Print out the records in full, keeping each word unchanged.

(Source records)
================================

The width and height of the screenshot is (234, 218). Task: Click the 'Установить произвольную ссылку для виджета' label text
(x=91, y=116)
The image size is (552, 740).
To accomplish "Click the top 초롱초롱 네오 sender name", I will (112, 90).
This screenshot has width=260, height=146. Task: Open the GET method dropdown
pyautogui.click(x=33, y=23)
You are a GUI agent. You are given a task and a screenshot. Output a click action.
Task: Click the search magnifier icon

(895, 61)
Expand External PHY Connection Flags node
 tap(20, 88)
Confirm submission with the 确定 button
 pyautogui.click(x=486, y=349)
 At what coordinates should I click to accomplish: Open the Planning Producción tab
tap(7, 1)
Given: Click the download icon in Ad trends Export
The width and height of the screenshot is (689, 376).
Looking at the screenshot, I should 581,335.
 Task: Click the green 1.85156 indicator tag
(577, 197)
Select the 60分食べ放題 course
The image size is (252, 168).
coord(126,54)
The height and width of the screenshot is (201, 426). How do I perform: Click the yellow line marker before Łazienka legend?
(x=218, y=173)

================================

Your solution.
The width and height of the screenshot is (234, 218). Task: Click the 'Установить произвольную ссылку для виджета' label text
(x=91, y=116)
The image size is (552, 740).
To accomplish "Click the top 초롱초롱 네오 sender name", I will (112, 90).
This screenshot has width=260, height=146. Task: Open the GET method dropdown
pyautogui.click(x=33, y=23)
You are a GUI agent. You are given a task and a screenshot. Output a click action.
Task: Click the search magnifier icon

(895, 61)
Expand External PHY Connection Flags node
 tap(20, 88)
Confirm submission with the 确定 button
 pyautogui.click(x=486, y=349)
 At what coordinates should I click to accomplish: Open the Planning Producción tab
tap(7, 1)
Given: Click the download icon in Ad trends Export
The width and height of the screenshot is (689, 376).
Looking at the screenshot, I should 581,335.
 Task: Click the green 1.85156 indicator tag
(577, 197)
Select the 60分食べ放題 course
The image size is (252, 168).
coord(126,54)
The height and width of the screenshot is (201, 426). How do I perform: Click the yellow line marker before Łazienka legend?
(x=218, y=173)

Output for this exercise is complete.